Possibly true. Attraction is not just physical. We all have our moments of weakness.



> She got in contact again, when I was pregnant, and he would be regularly go to her place, to fix things etc. When pregnant with our second child, *I came home to find her here*.


I would lose it. Cheating at her place is one thing, but bringing that other person to my home crosses the line. 



> I also found a penis ring on the sofa. DH made me feel like a mad-woman, as he was painting, and he'd moved the ring from a cupboard, and she'd just turned up to get her computer fixed. I didn't argue.


That would be awesome if husband was telling the truth that nothing happened. The ring falls out of her purse without him noticing. You put it away, thinking he's cheating on you. He finds it and thinks you're cheating on him 
(he's totally cheating on you)



> 2) He went on holiday abroad - alone - when I was pregnant with DC1. At the same time he took around 25 photos of his penis


Does he have down's syndrome or something? Men with brains know that this doesn't work. Sending a **** picture is like sending a vagina picture. 



> in various states of arousal.


Maybe it's a science project he's working on and he's trying to keep good records of it. A really really stupid project.




> I didn't find these photos until the next year (they were date-stamped so I know when they were taken). He swears they were taken to send me


1 - slap him for lying
2 - slap him for taking penis pictures and thinking that would turn someone on




> 4) I caught him looking at women's panties on Ebay


I can't check that at work but it sounds hilariously stupid. Are you sure he doesn't have down's syndrome?



> XHamster.com, and at first he denied it, till I submitted his email in the forgot password form, then he admitted it, saying it was to download 'weird' porn that I like.


Do I dare check what that is? Does it have anything to do with hamsters? Even if it does, I would give that a pass. If he wants to see people put hamsters in their butts, have at it. I would start to worry when he says "hey let's get a hamster!"


I vote leave. Giving him more freedom will increase the cheating, and destroying all privacy will increase his _desire_ to cheat. It's over.


----------



## moxy (Apr 2, 2012)

All the signs say he's cheating on you.
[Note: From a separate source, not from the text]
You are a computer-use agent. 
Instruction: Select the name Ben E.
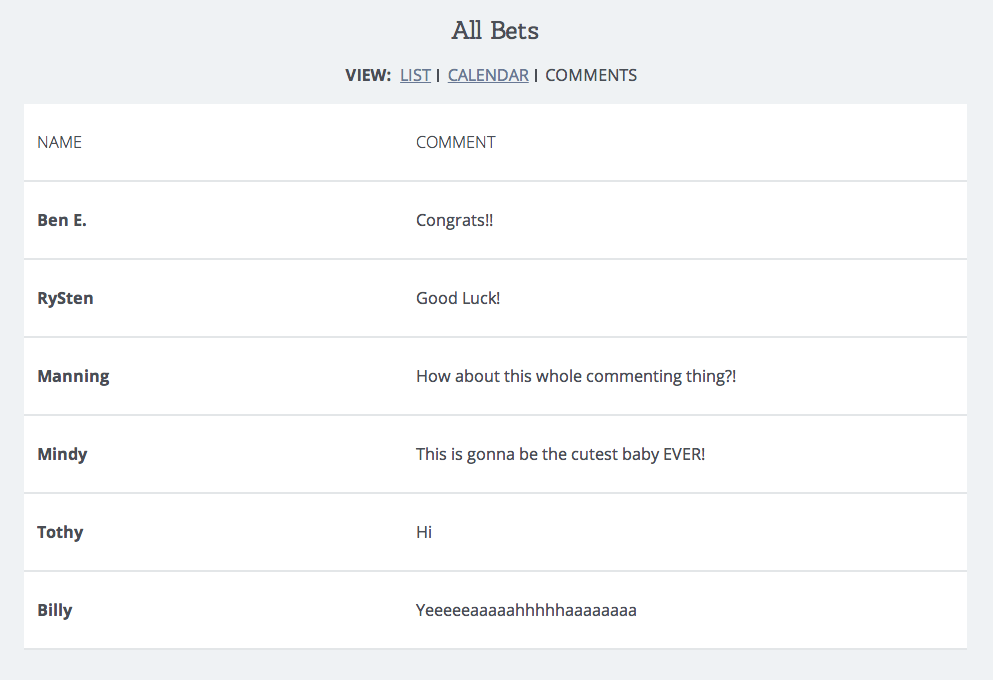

Get a key logger and put it on the computer. Put a VAR in his car. Go about your life like its a normal few days because otherwise, he will hide his shenanigans. Check to see if you have evidence of cheating. Also, check email and call logs for your phone. If you find that he is cheating, consult an attorney and file for divorce, confront him with evidence and if he won't come clean and get his act together, won't be honest or transparent or go to counseling with you, if he is still lying or covering up or just wants out, then serve him divorce papers. If there's any chance of saving your marriage, letting him no that you will not tolerate this (rather than trying to convince him to change) is your only chance. If he won't man up, then let him go because you're better off without him. 

The numerous photos of his his junk -- obviously a lie. 2cups of coffee in separate cups for just himself because the cup was too small? Does he think you're an idiot? No one would believe that! He needs to be confronted with the reality of his behavior and you deserve better -- if not from him, then from someone else!
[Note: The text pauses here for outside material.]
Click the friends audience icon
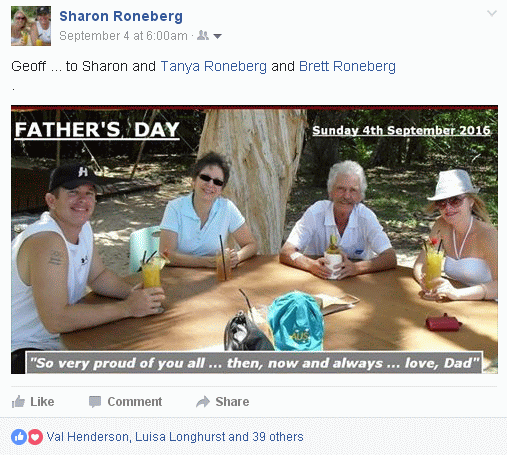507x455 pixels. pos(203,35)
By the way, he sounds like a tool. You seem smarter and more honest. I bet you can do way better for yourself than this loser. Sorry for the snark, but his lies are just so incredibly stupid that they are ridiculous...It seems rather disrespectful to you that he'd think you'd believe them.


----------



## sunshine&rain (Aug 26, 2012)

Thanks for the replies.

Sandc - he went on holiday alone, because I didn't have a passport when he 'decided' he needed to book this trip. It was a last minute type thing. I stupidly threatened to leave him the first time, and even went as far as seeing a solicitor, as I just couldn't believe a relatively newly-married man, would just hop on a plane, leaving his heavily pregnant wife. His second trip was a similar thing, he never discussed his intentions, he just told me he was leaving, and had already paid for the trip.

Shawn - you made me laugh  Hamster.com is a porn site, that also has sex 'dating' ads on, and members private 'photos'. This is why I find it hard to believe he joined to download porn for me. In fact I find it insulting that he blamed me for him joining! There are no hamsters involved (that I know of).
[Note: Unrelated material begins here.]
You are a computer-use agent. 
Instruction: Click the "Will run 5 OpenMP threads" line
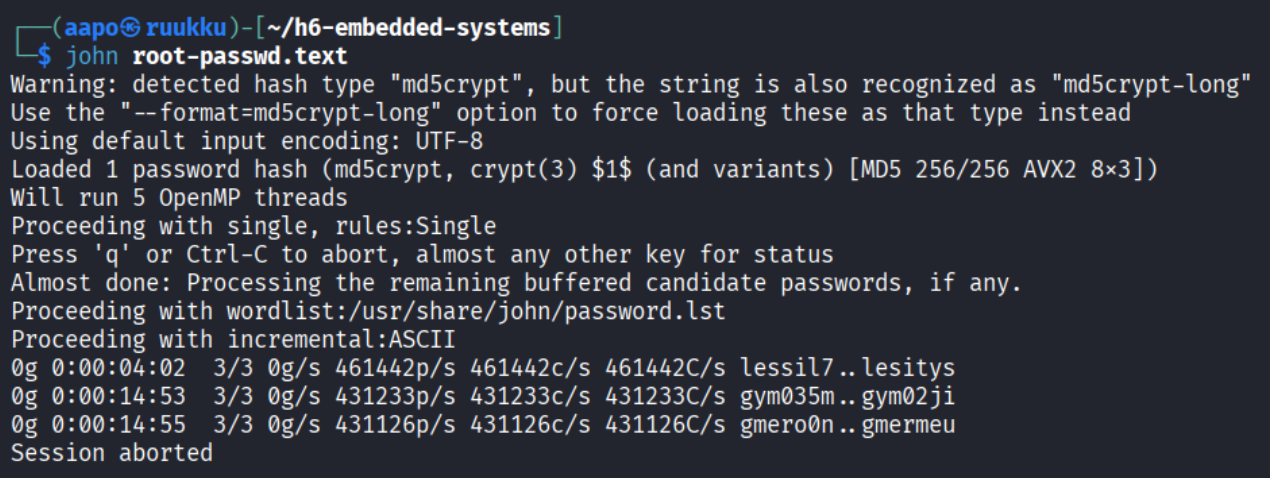click(x=178, y=198)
mosxy - I can't install a keylogger, he has his own laptop, and it is fingerprint protected. He is also an IT specialist, so I'm sure if I could bypass this, he would know.

I thank you all for confirming that his behaviour is at least suspicious. He manages to blindside me, as I have bipolar. He uses this against me - i.e. all my suspicions are indicative of my mental health. It is very useful for him, to marry someone like me, do suspicious things, then blame them.

I've asked him several times now, for the link to the woman on Ebay, and he keeps saying I've not asked him. I know he will wait till it's not there any longer, which increases my anger - after all if it's not that bad, why hide it?

I feel so frustrated anyway. He bought himself an air rifle, and has sepnt a fortune on it. It occupies all his time. When he's here in the day, he's on his laptop in the conservatory (another expense he didn't consult with me about, and is *his*, as he smokes in there, and has his stuff in there. If he comes in he goes to sleep on the sofa, leaving me to deal with our toddler - even though I get little sleep myself. Then he comes to bed late, as he's not tired. 

I just don't seem to get anything out of the relationship - he gets fun, gets to do his hobbies, whilst I look after our child alone.


----------



## ShawnD (Apr 2, 2012)

sunshine&rain said:


> He bought himself an air rifle, and has sepnt a fortune on it.


Lies. He spent that money on another woman. Air rifles are extremely cheap, the ammunition is cheap, and there aren't really any addons because they have limited range. One can easily spend $1000 on a high end scope to go with a high accuracy hunting rifle, but an air rifle does not have high accuracy nor does it have long range.


----------



## Emerald (Aug 2, 2012)

I'm sorry about the death of your second child.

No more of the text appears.